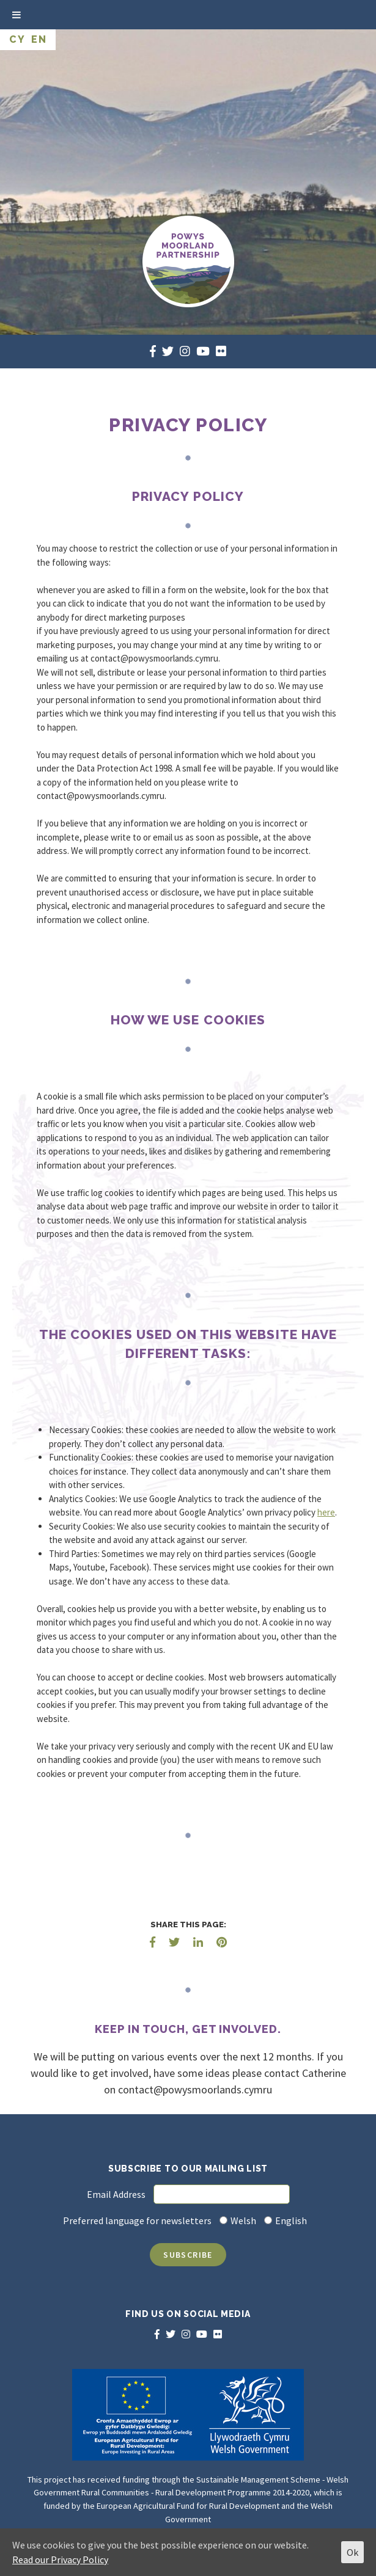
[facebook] (153, 351)
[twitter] (168, 351)
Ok (352, 2552)
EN (38, 39)
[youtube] (203, 351)
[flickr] (221, 351)
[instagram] (185, 351)
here (326, 1512)
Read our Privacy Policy (60, 2559)
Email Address (116, 2194)
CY (17, 39)
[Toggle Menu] (16, 14)
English (291, 2220)
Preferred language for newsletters (137, 2220)
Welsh (243, 2220)
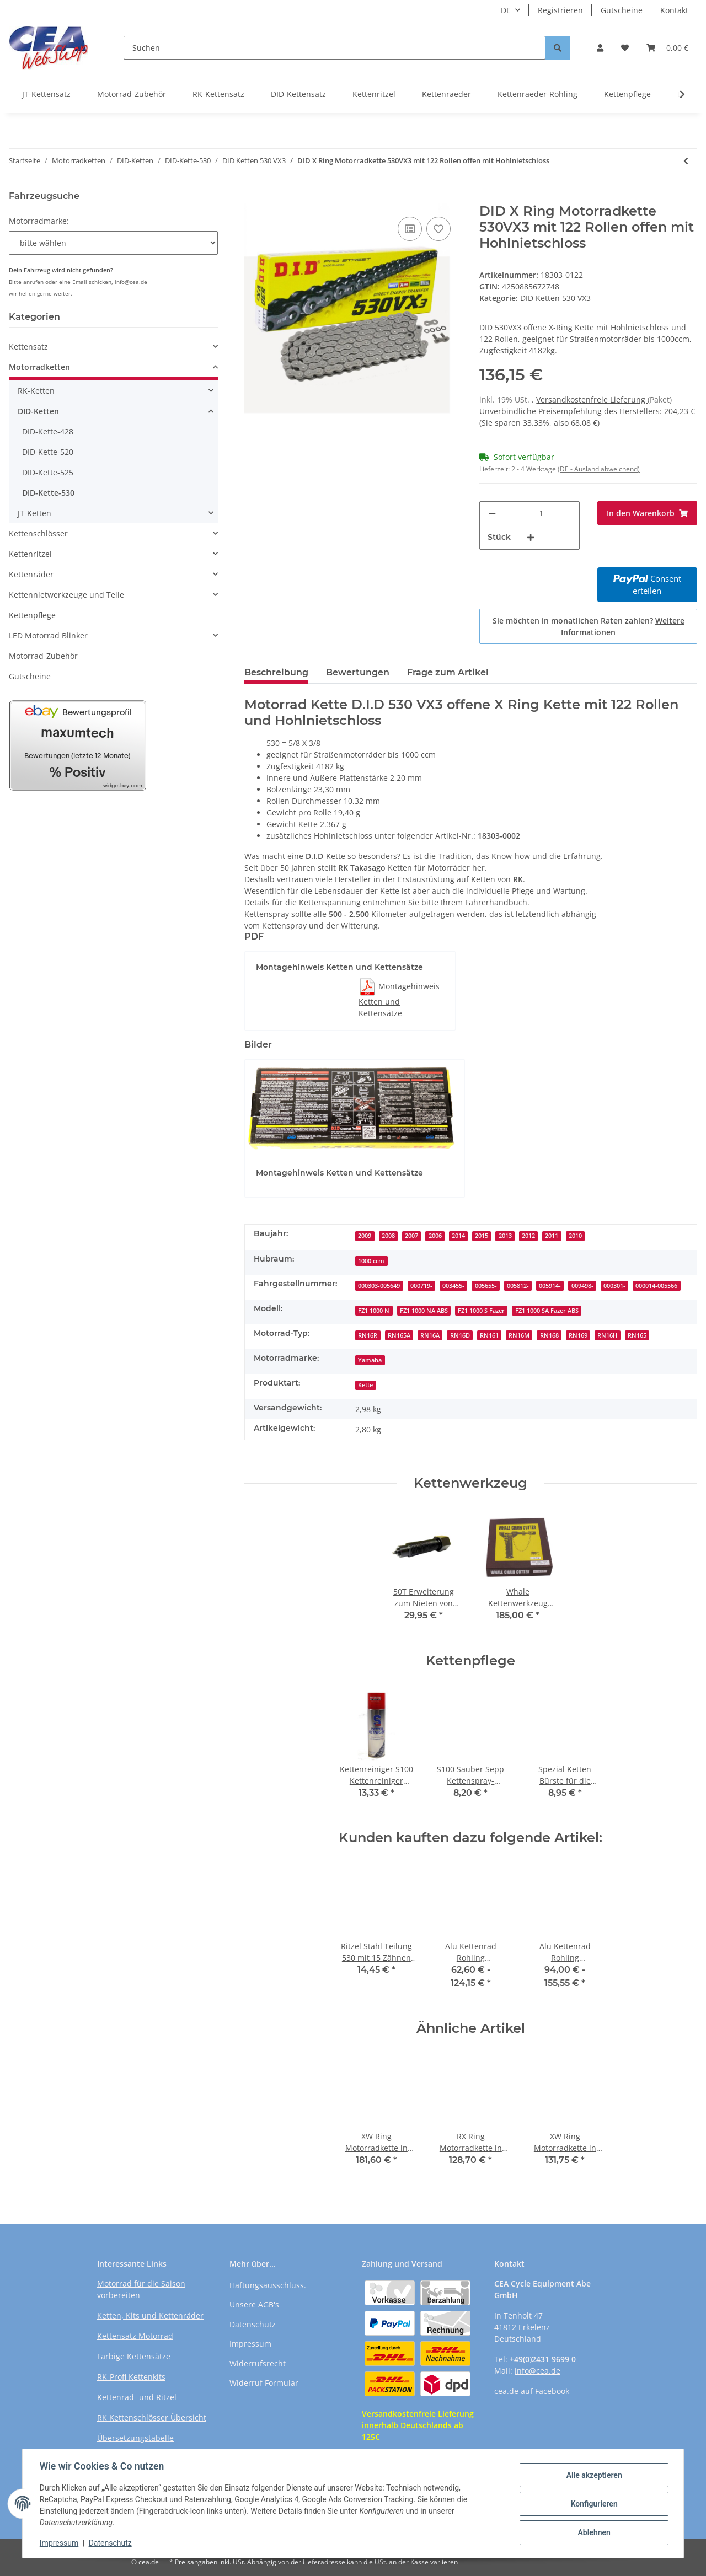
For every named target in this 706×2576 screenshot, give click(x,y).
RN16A (430, 1335)
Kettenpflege (627, 94)
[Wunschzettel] (625, 48)
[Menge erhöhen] (530, 537)
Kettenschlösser (38, 533)
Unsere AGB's (254, 2304)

• • • • •

> **AIM OF THE EXERCISE**:
Repeat each line of the material above word for word, leaving out the pictures.

> **WRITTEN RESPONSE**:
[facebook] (153, 351)
[twitter] (168, 351)
Ok (352, 2552)
EN (38, 39)
[youtube] (203, 351)
[flickr] (221, 351)
[instagram] (185, 351)
here (326, 1512)
Read our Privacy Policy (60, 2559)
Email Address (116, 2194)
CY (17, 39)
[Toggle Menu] (16, 14)
English (291, 2220)
Preferred language for newsletters (137, 2220)
Welsh (243, 2220)
For every named target in this 706×2576 screenshot, give click(x,y).
RN16A (430, 1335)
Kettenpflege (627, 94)
[Wunschzettel] (625, 48)
[Menge erhöhen] (530, 537)
Kettenschlösser (38, 533)
Unsere AGB's (254, 2304)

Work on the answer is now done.